→ WHAT YOU WILL DO:
Write out each entry, exactly the way it appears.

——————————

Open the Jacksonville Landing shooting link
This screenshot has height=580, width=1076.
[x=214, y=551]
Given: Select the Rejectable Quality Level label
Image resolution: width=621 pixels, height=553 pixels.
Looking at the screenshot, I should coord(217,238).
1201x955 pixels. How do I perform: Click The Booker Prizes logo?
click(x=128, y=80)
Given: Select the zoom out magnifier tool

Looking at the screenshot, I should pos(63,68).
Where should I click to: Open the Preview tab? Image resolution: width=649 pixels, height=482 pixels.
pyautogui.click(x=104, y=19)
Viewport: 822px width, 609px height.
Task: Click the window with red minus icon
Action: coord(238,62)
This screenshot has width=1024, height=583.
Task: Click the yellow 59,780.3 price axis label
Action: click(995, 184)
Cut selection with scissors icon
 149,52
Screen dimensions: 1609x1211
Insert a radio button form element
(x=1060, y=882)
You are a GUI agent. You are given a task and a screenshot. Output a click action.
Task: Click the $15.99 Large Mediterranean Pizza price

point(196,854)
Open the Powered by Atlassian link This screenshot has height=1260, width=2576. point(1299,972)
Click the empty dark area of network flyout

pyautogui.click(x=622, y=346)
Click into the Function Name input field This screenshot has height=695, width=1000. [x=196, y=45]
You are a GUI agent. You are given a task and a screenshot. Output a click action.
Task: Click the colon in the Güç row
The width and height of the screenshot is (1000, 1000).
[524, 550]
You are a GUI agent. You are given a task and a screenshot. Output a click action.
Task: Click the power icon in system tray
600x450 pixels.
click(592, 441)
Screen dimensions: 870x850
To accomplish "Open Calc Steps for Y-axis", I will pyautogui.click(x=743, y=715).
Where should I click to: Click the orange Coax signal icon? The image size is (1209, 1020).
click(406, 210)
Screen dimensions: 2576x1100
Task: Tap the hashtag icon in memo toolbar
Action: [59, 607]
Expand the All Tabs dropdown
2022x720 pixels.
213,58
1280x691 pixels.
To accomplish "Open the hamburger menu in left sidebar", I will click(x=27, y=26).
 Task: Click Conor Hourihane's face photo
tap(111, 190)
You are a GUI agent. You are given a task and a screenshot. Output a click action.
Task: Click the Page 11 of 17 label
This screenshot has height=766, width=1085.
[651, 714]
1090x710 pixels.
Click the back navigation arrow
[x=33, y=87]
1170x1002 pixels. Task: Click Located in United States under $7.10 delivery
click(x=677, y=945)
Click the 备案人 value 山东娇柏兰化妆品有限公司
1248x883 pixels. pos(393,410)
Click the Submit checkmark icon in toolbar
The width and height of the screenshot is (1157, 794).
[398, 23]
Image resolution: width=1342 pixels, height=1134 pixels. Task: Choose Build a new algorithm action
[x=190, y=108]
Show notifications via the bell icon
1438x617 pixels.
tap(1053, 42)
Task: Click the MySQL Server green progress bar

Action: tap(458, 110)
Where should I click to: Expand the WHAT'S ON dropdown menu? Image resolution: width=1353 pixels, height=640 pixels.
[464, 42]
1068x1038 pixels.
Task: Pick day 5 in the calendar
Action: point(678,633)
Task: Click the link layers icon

——————————

→ FINISHED TASK:
Open the Jacksonville Landing shooting link
This screenshot has height=580, width=1076.
[x=214, y=551]
Given: Select the Rejectable Quality Level label
Image resolution: width=621 pixels, height=553 pixels.
Looking at the screenshot, I should coord(217,238).
1201x955 pixels. How do I perform: Click The Booker Prizes logo?
click(x=128, y=80)
Given: Select the zoom out magnifier tool

Looking at the screenshot, I should pos(63,68).
Where should I click to: Open the Preview tab? Image resolution: width=649 pixels, height=482 pixels.
pyautogui.click(x=104, y=19)
Viewport: 822px width, 609px height.
Task: Click the window with red minus icon
Action: coord(238,62)
This screenshot has width=1024, height=583.
Task: Click the yellow 59,780.3 price axis label
Action: click(995, 184)
Cut selection with scissors icon
 149,52
Screen dimensions: 1609x1211
Insert a radio button form element
(x=1060, y=882)
You are a GUI agent. You are given a task and a screenshot. Output a click action.
Task: Click the $15.99 Large Mediterranean Pizza price

point(196,854)
Open the Powered by Atlassian link This screenshot has height=1260, width=2576. point(1299,972)
Click the empty dark area of network flyout

pyautogui.click(x=622, y=346)
Click into the Function Name input field This screenshot has height=695, width=1000. [x=196, y=45]
You are a GUI agent. You are given a task and a screenshot. Output a click action.
Task: Click the colon in the Güç row
The width and height of the screenshot is (1000, 1000).
[524, 550]
You are a GUI agent. You are given a task and a screenshot. Output a click action.
Task: Click the power icon in system tray
600x450 pixels.
click(592, 441)
Screen dimensions: 870x850
To accomplish "Open Calc Steps for Y-axis", I will pyautogui.click(x=743, y=715).
Where should I click to: Click the orange Coax signal icon? The image size is (1209, 1020).
click(406, 210)
Screen dimensions: 2576x1100
Task: Tap the hashtag icon in memo toolbar
Action: [59, 607]
Expand the All Tabs dropdown
2022x720 pixels.
213,58
1280x691 pixels.
To accomplish "Open the hamburger menu in left sidebar", I will click(x=27, y=26).
 Task: Click Conor Hourihane's face photo
tap(111, 190)
You are a GUI agent. You are given a task and a screenshot. Output a click action.
Task: Click the Page 11 of 17 label
This screenshot has height=766, width=1085.
[651, 714]
1090x710 pixels.
Click the back navigation arrow
[x=33, y=87]
1170x1002 pixels. Task: Click Located in United States under $7.10 delivery
click(x=677, y=945)
Click the 备案人 value 山东娇柏兰化妆品有限公司
1248x883 pixels. pos(393,410)
Click the Submit checkmark icon in toolbar
The width and height of the screenshot is (1157, 794).
[398, 23]
Image resolution: width=1342 pixels, height=1134 pixels. Task: Choose Build a new algorithm action
[x=190, y=108]
Show notifications via the bell icon
1438x617 pixels.
tap(1053, 42)
Task: Click the MySQL Server green progress bar

Action: tap(458, 110)
Where should I click to: Expand the WHAT'S ON dropdown menu? Image resolution: width=1353 pixels, height=640 pixels.
[464, 42]
1068x1038 pixels.
Task: Pick day 5 in the calendar
Action: point(678,633)
Task: Click the link layers icon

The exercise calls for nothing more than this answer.